My sister married out to a lovely man and seems happy. I am an observant Jew, Conservative as we were raised, and her becoming less Jewish has not affected our relationship. We are still close.
In their house they do a little Judaism, nothing major, and also celebrate a non-religious Christmas and Easter. If anything, they are secular. In the past year or so her sons, 11 and 13, have started to gently mock the fact that our kids (girl 8, boy 10) are observant. They tell them that Shabbat is boring, that karate, or whatever else they are into at the moment, is more fun than Hebrew school, and stuff like that.
On one hand, kids will be kids. On the other hand, they are being disrespectful and children are impressionable, especially when it comes to the older, cooler cousins. Seesaw, how do I talk about this with my sister? The fact is, I think her children need, and deserve, a better Jewish education so they will understand what is behind it all. But I know I will sound judgemental. —More Kiddish, Less Karate
You Already Sound a Little Judgy
JODI BROMBERG: You are right: you will sound judgmental if you approach it the way you are considering. I suggest an alternate approach, which might lead to better understanding and communication between you and your sister. Start with respect: yours of her choices, and hers of yours.
Begin with language — instead of the pejorative “married out,” why not describe him as he is — a person of a different faith, or, if he is practicing, a Christian man? By using derisive language like “marrying out” or “marrying in,” you’re creating an unnecessary rift between the two of you.
You have an opportunity to begin a conversation with your sister about her family’s choices, and about yours. You say they “do a little Judaism,” and while it’s not the same level of observance that you’ve undertaken, maybe it’s the right path for your sister and her family. Just because your sister is less observant than you are does not mean that she is “less Jewish.”
If you can bring yourself to have a conversation around understanding — not trying to persuade your sister to make different choices than she’s made—you may end up closer. Have you asked her how she and your brother-in-law made decisions around their sons’ religious education?
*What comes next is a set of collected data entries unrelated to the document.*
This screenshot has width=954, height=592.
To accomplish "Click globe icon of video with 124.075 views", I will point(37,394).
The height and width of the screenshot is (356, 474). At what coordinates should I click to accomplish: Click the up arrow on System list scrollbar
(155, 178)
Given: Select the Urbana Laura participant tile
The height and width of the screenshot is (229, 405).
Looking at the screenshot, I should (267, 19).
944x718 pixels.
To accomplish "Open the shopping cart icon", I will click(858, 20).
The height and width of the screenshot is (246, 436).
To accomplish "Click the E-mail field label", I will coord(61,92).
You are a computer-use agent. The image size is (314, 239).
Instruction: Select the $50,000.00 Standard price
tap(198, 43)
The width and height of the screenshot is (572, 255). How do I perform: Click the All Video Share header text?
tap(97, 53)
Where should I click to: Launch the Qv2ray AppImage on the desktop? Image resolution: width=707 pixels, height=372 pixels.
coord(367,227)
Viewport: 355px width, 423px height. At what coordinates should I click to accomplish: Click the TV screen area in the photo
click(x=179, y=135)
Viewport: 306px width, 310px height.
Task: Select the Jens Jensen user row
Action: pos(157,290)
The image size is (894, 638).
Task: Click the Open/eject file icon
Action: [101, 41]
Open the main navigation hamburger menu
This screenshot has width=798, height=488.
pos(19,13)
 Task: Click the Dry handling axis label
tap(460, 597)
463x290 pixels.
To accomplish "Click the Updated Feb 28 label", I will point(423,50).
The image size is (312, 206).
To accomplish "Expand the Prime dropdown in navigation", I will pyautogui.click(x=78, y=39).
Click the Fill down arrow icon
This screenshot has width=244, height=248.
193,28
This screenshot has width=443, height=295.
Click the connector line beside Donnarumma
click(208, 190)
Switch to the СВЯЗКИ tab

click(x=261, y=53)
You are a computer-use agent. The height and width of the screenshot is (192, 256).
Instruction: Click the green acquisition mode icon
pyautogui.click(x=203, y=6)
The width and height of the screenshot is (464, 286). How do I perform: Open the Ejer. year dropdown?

Maybe she and her husband had long negotiations about the children’s religious education, like many interfaith couples do. Maybe she never felt that observance was an important part of “what is behind it all.” Or maybe, she hasn’t found a community that she feels like accepts her interfaith family as they are.
If you model respect and understanding, you can then use them as stepping stones not only to nurture your own relationship, but also to begin conversations between your children and nephews that hopefully will result in your nephews not undermining your choices.
Jodi Bromberg is the CEO of InterfaithFamily whose mission is to engage people in interfaith relationships in Jewish life, and move Jewish communities to welcome them.
This is a Teachable Moment
JANE LARKIN: The situation with your nephews is a “teachable moment.” Capitalize on the opportunity it presents to teach your sister’s boys about respect and your children how to stand up to teasing.
If you witness the interaction, speak with your nephews directly. Tell them that making fun of people’s differences isn’t something you tolerate. Remind them not to make jokes that perpetuate stereotypes. Explain that respecting your choices doesn’t mean that the choices need to be theirs.
Offer to answer their questions about Jewish traditions or education. Invite them for Shabbat so that they can learn about the celebrations that aren’t part of their home. Inform your sister about the incident and how you addressed it.
If you don’t witness the heckling, talk to your sister about what is happening. Focus on the issue of respect. Don’t discuss her children’s lack of Jewish education. Tell her that the comments seem like harmless fun, but they are disrespectful and intolerant of your practice. Ask her to speak to her children about respecting differences within the family and to model acceptance of your family’s different traditions.